Our analysis has shown a series of aspects in Heller’s treatment of science or in her premises that require further investigation. First, the distinction of the development (the ‘Logic’) of science-technology from economic and political factors is historically and theoretically problematic and needs a more detailed treatment than that contained in her A Theory of Modernity. Moreover, the reduction of science and technology to problem-solving and instrumental thought is questionable from both a historical and a theoretical point of view. A further controversial issue is the Kuhnian opposition between a creative element in science that becomes manifest only at certain ‘revolutionary’ moments and a generally mechanical methodology. This distinction seems to echo an old prejudice concerning the superiority of scientific theoreticians (or rather, geniuses, from Copernicus, Galileo and Newton to Einstein) over the mass of merely passive technicians (and craftsmen, in the old days).
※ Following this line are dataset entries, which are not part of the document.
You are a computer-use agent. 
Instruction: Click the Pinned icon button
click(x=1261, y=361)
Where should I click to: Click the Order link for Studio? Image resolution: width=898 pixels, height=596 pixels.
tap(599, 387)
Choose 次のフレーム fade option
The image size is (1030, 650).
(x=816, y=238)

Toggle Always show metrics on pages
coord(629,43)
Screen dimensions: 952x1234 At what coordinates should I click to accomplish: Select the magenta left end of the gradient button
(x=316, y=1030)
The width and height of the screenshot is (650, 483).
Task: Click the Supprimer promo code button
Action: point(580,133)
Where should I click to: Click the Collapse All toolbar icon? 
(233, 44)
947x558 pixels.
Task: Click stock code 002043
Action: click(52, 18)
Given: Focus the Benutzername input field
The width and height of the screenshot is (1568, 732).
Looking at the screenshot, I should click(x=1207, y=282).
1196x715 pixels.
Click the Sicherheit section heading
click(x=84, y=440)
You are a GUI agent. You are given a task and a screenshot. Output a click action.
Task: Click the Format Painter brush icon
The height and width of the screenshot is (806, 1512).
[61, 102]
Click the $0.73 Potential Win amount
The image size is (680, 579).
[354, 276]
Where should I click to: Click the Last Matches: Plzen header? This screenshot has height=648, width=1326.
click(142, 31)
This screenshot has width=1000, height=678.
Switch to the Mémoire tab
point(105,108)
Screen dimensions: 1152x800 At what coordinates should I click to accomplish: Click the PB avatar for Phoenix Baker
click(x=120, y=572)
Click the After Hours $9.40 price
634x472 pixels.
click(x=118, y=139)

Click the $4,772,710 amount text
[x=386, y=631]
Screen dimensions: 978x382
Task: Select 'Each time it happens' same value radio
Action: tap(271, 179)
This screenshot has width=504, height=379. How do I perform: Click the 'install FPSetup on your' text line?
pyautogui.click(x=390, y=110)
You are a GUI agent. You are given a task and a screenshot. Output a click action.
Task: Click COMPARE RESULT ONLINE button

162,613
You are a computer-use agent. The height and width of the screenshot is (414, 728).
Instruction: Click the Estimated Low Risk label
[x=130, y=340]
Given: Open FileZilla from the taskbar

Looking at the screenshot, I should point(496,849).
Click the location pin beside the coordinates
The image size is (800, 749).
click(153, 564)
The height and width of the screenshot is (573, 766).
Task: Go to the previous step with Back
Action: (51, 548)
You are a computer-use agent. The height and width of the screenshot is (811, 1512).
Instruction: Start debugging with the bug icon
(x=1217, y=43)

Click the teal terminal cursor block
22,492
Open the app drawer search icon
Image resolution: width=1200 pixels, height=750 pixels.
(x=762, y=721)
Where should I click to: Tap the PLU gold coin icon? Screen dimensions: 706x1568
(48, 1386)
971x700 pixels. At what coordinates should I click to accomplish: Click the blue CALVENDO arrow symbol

Heller convincingly argued for the centrality of the Logic of technology and science within the project of modernity as one of its most important cultural elements. In light of the objections stemming from the history of science and historical epistemology, the Weberian/Habermasian claim concerning the expansion of instrumental rationality from science to other cultural and social fields and institutions should be reassessed. How and when did the idea of science and technology as problem-solving first emerge? How and when did the idea of a scientific society as a functional (perfectible) system emerge? It seems expedient to reformulate Habermas’s concept of science as ideology and Heller’s idea of the essence of science (as well as Heidegger’s ‘untechnological essence’ of technology and Kuhn’s ‘normal science’) as historical problems. The issue at stake would no longer be the question as to how technological thought expanded, but rather as to how a certain understanding of science and technology emerged in history and was used to legitimate socio-political and cultural transformations. Furthermore, a better understanding of the phenomenon of modern science could be only the result of additional reflection on the conceptual development of science as such, in its mutual relation to technology. Thus, the historical-philosophical question about science and modernity could be enriched significantly by including stimuli coming from historical epistemology, especially a reflection on knowledge stressing the historical nature of science and its research objects, as well as consideration of the environmental factors of scientific production. Thanks to this approach, Heller’s question concerning the dynamic essence of science-technology would acquire a historical-epistemological concreteness that might reinforce her thesis of modernity as a developing and unfinished (intrinsically interminable) project.